## Problema breve 1
Según la hipótesis de Brown que describe el fragmento sobre los evangelios canónicos, ¿en qué siglo nacen los cuatro evangelios canónicos?
## Problema breve 2
Escribe lo que sigue al fragmento sobre los evangelios canónicos, empezando justo después de su última frase.

La absurda interpretación del Concilio de Nicea es una cuestión menor si
se compara con las piruetas que Brown debe dar para superar el gran
escollo que corta el paso a su hipótesis: ¿qué hacer con los testimonios
de la divinidad de Jesús que se llaman evangelios canónicos? Basta leer
los primeros compases del evangelio de Marcos (comienzo del evangelio
de Jesucristo, Hijo de Dios) o de Juan (en el principio era la
Palabra y la Palabra estaba junto a Dios y la Palabra era Dios) para
darse cuenta de que la fe en la divinidad de Jesucristo había sido
proclamada desde el principio. Entra de nuevo en juego Constantino: para
sostener a la nueva religión que acaba de proclamar la divinidad de
Jesús, el emperador manda quemar todos los “evangelios” que hasta
entonces lo consideraban como un hombre y ordena la redacción de cuatro
evangelios que lo ensalcen como Dios. Los cuatro evangelios canónicos, y
la pretensión divina de Jesús que en ellos se encierra, nacen, por
tanto, en el siglo IV.

## Material de consulta
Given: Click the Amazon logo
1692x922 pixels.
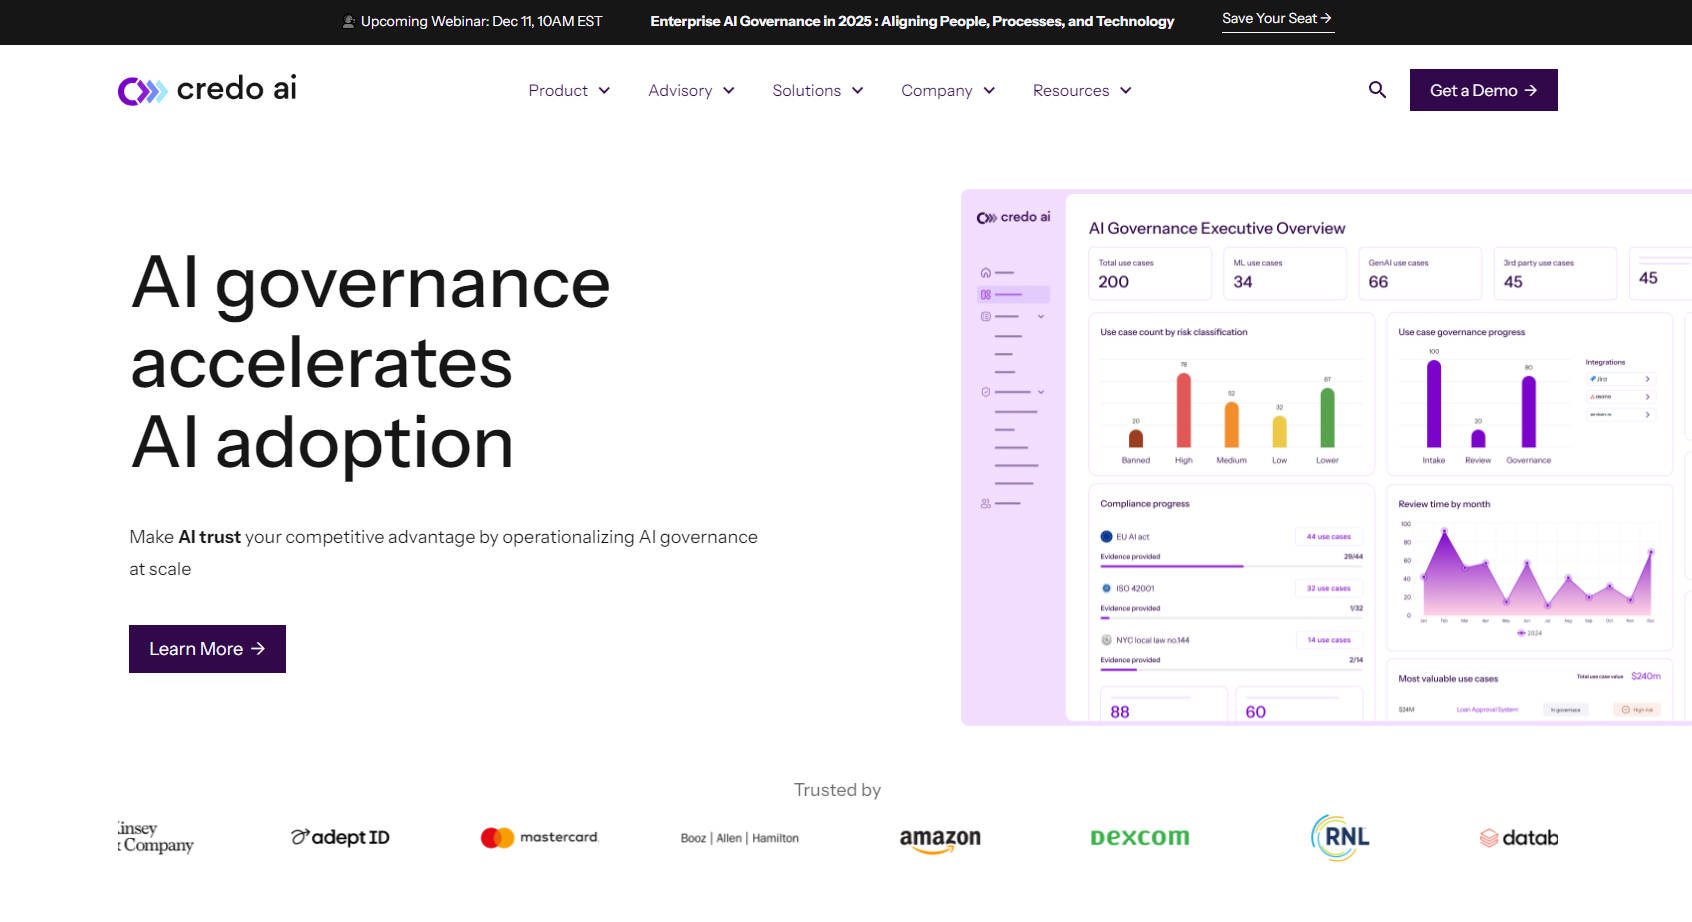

## Respuesta del ejercicio 1
En el siglo IV.

## Respuesta del ejercicio 2
Para ver lo absurdo de esta hipótesis proponemos un viaje por la
geografía europea. Comencemos por Manchester (Inglaterra): en la John
Rylands Library se conserva el papiro 52, un fragmento del evangelio
de Juan datado en torno al año 120 d.C. y considerado como el manuscrito
más antiguo de los evangelios hasta ahora conservado (si excluimos el
fragmento de Qumrán 7Q5, fechado en torno al año 50 d.C. que algunos
identifican con un pasaje del evangelio de Marcos). El texto que nos
conserva (Jn 18,31-33.37-38) contiene, además, una de las declaraciones
implícitas de divinidad del mismo Jesús (“Sí, como dices, soy Rey. Yo
para esto he nacido y para esto he venido al mundo: para dar testimonio
de la verdad. Todo el que es de la verdad, escucha mi voz”). Pasemos a
Cologny, cerca de Ginebra (Suiza): esta pequeña localidad comparte,
junto con las ciudades de Dublín (Irlanda) y Colonia (Alemania), el
privilegio de conservar una parte del papiro 66, que contiene
prácticamente todo el evangelio de Juan (incluyendo el prólogo, con su
afirmación de que la Palabra divina se hizo carne) y que está datado en
torno al año 200 d.C. En la mencionada ciudad irlandesa de Dublín
tendríamos que hacer una larga parada dada la riqueza de sus fondos
neotestamentarios. En la colección Chester Beatty se conservan, además
del papiro 66, el papiro 46 (año 200 d.C. aprox.), que contiene la
práctica totalidad de las cartas de San Pablo (un testimonio de la
divinidad de Jesucristo incluso anterior a los evangelios), el papiro 45
(año 250 d.C. aprox.) que nos conserva, con pocas lagunas, los cuatro
evangelios y los Hechos de los Apóstoles y el papiro 47 (año 250 d.C.
aprox.) que contiene un amplio fragmento del Apocalipsis.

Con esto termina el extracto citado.